She was sitting on the narrow window-seat; she stood up, her back to the window. "To be married?" she exclaimed. "Oh, Tom! It is impossible--impossible you intend to go on with it, after all you have heard!"

His face grew darker and more sullen. "At any rate I am not going to marry Hawkesworth!" he sneered. And then as she winced under the cruel stroke he repented of it. "I only mean," he said hurriedly, "that--that I don't see what he and his villainy have to do with my marriage."

"But, oh, Tom, it is all one!" Sophia cried, clasping her hands nervously. "He was with--with her, when you met her. I heard you say so last night. I heard you say that if it had not been for him you would never have seen her, or known her."

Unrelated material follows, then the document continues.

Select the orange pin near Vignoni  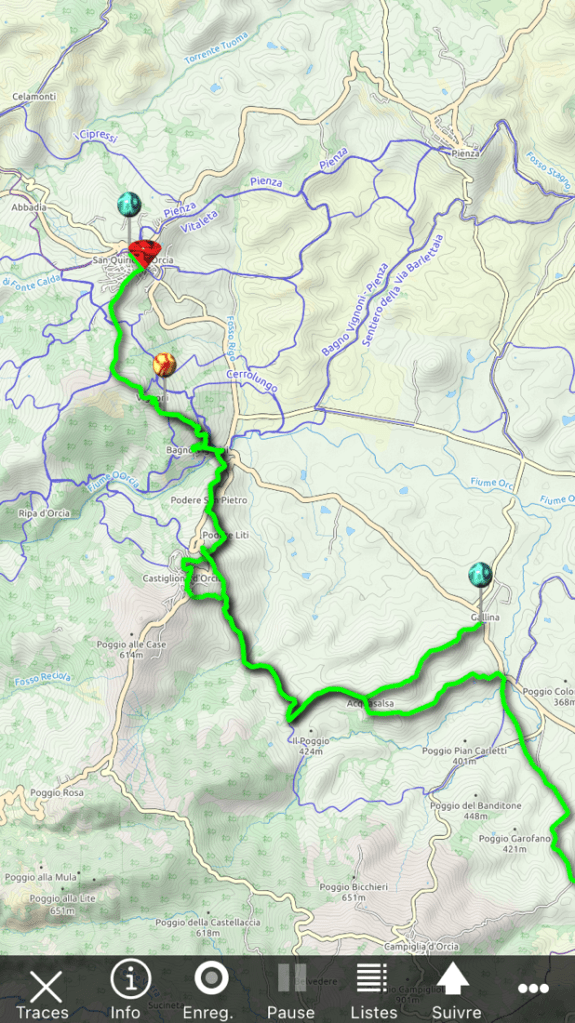164,365
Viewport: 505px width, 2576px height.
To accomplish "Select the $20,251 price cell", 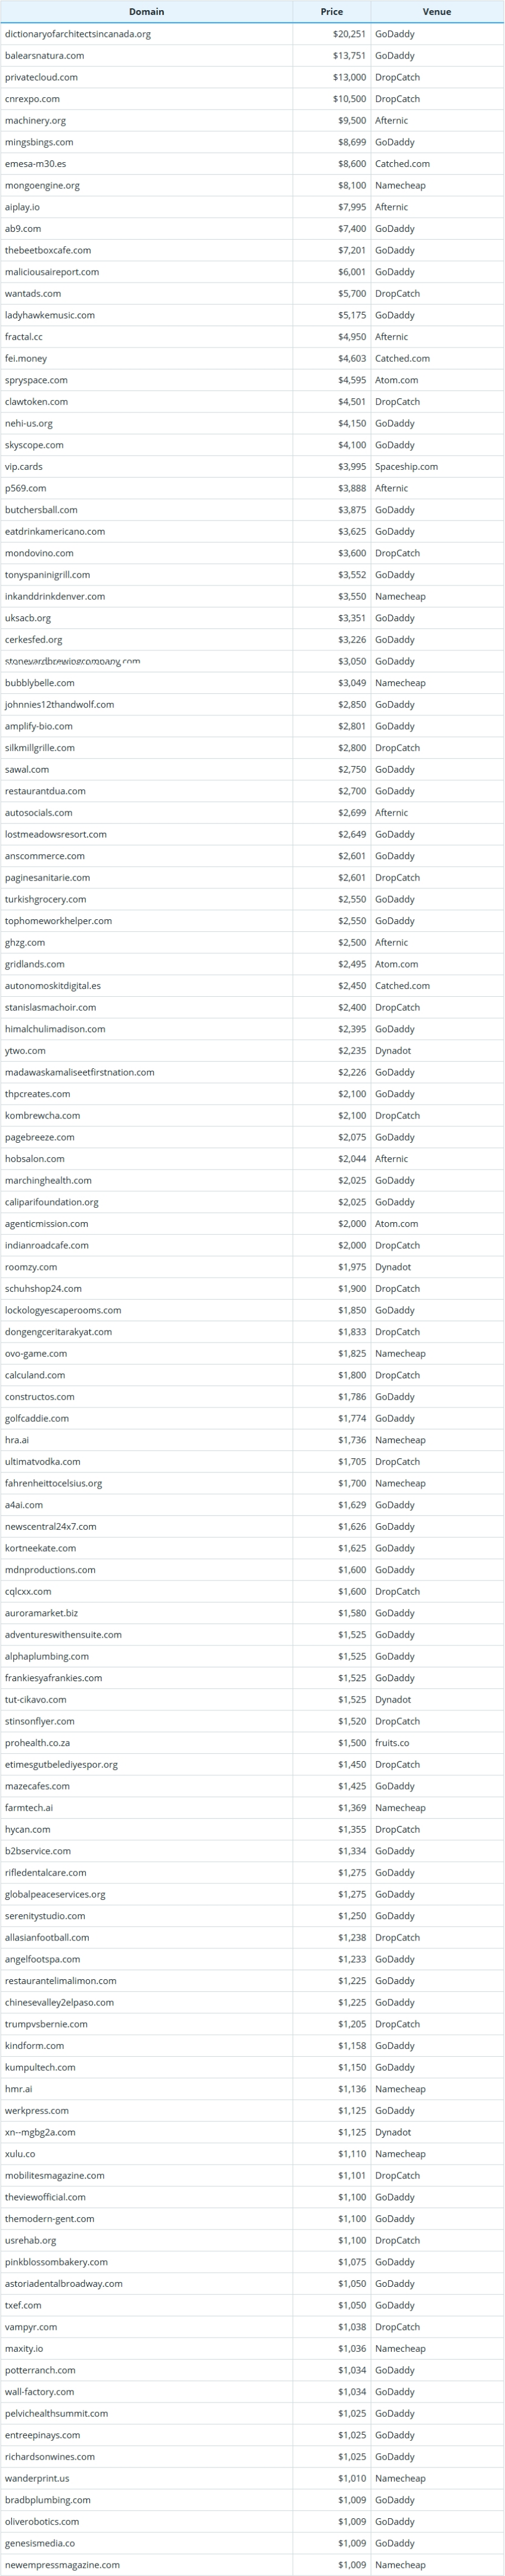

"Weil!" Tom answered. "And what of that? If her chaise had not broken down, I should never have seen her, or known her. That is true, too. But what has that to do with it, I'd like to know?"

"He planned it!"

"He could not plan my falling in love," Tom answered, stroking his chin fatuously.

"But if you had seen the book," Sophia retorted, "the book he snatched from me, you would have seen it written there! His plan was to procure you to be married first. You know you forfeit ten thousand pounds to me, Tom, and ten to Anne, if you marry without your guardian's consent?"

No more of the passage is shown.